# Assignment:
Output exactly the lines that run from the start of the records to the line with "Task: Click the red square on the game board", counting both ends, and skip the pictures.

[Saved data entries]
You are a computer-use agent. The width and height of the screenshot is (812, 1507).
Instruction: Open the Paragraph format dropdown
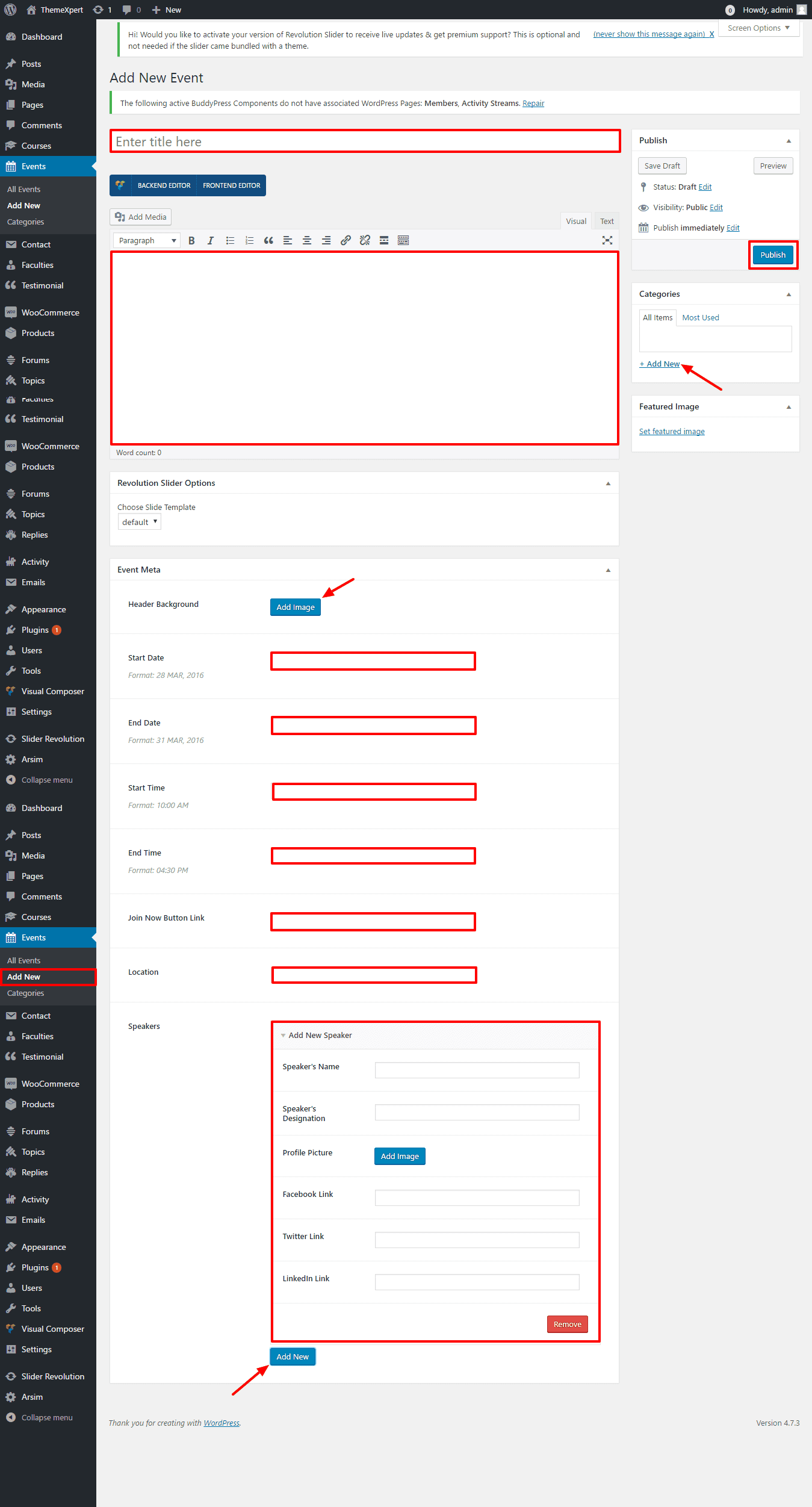(x=147, y=241)
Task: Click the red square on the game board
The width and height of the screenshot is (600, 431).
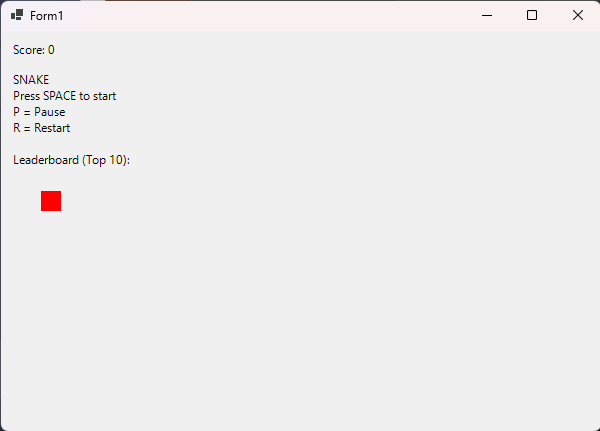Action: pyautogui.click(x=51, y=201)
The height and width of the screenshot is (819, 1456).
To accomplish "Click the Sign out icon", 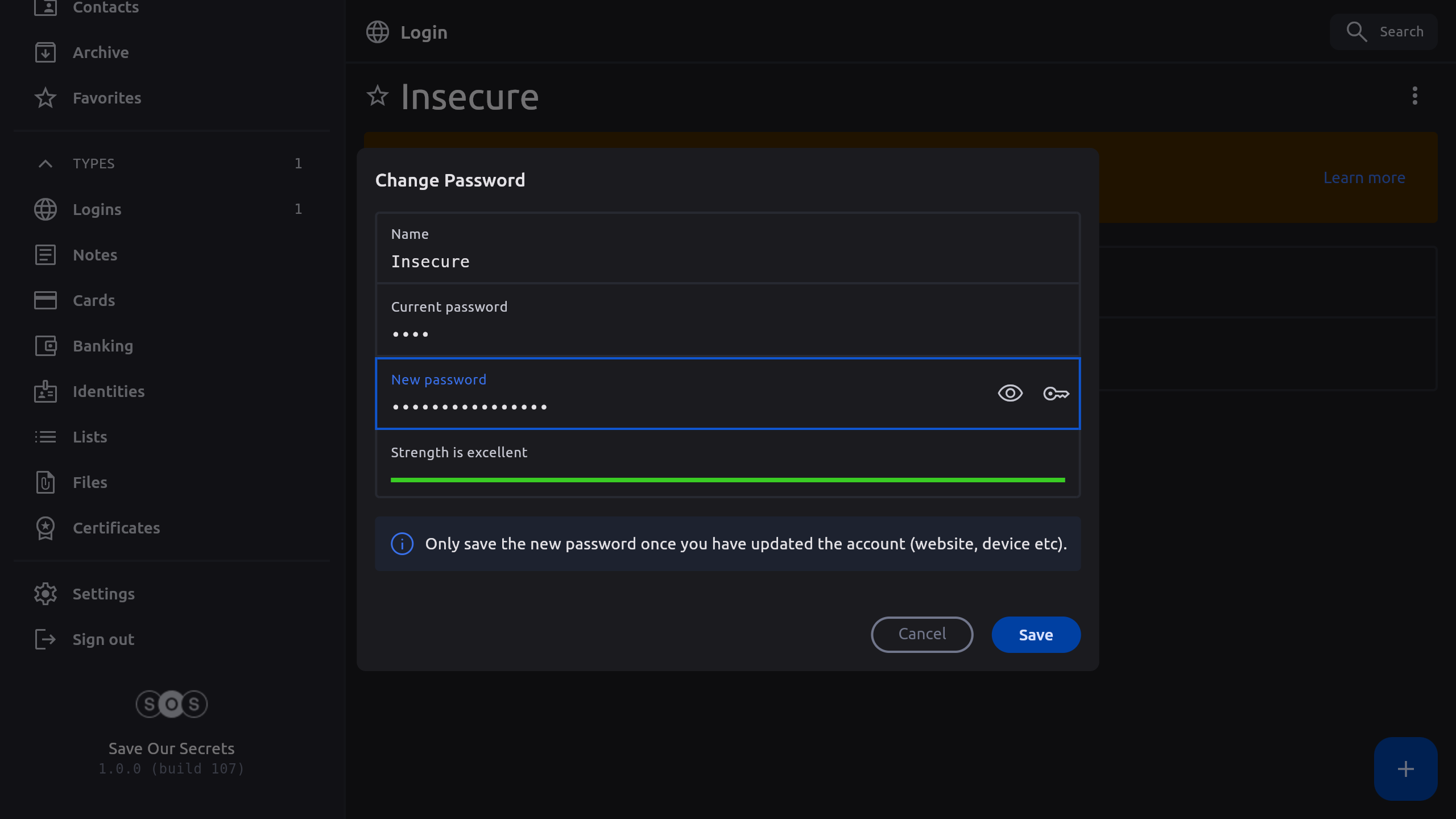I will 46,639.
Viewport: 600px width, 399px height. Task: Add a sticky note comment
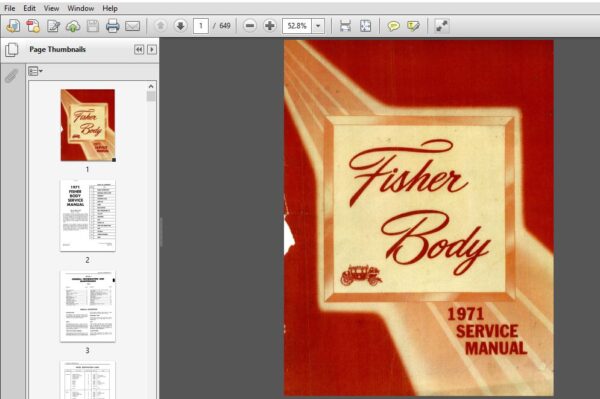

# Written reply:
You are a computer-use agent. The width and height of the screenshot is (812, 1507).
Instruction: Open the Paragraph format dropdown
(x=147, y=241)
Task: Click the red square on the game board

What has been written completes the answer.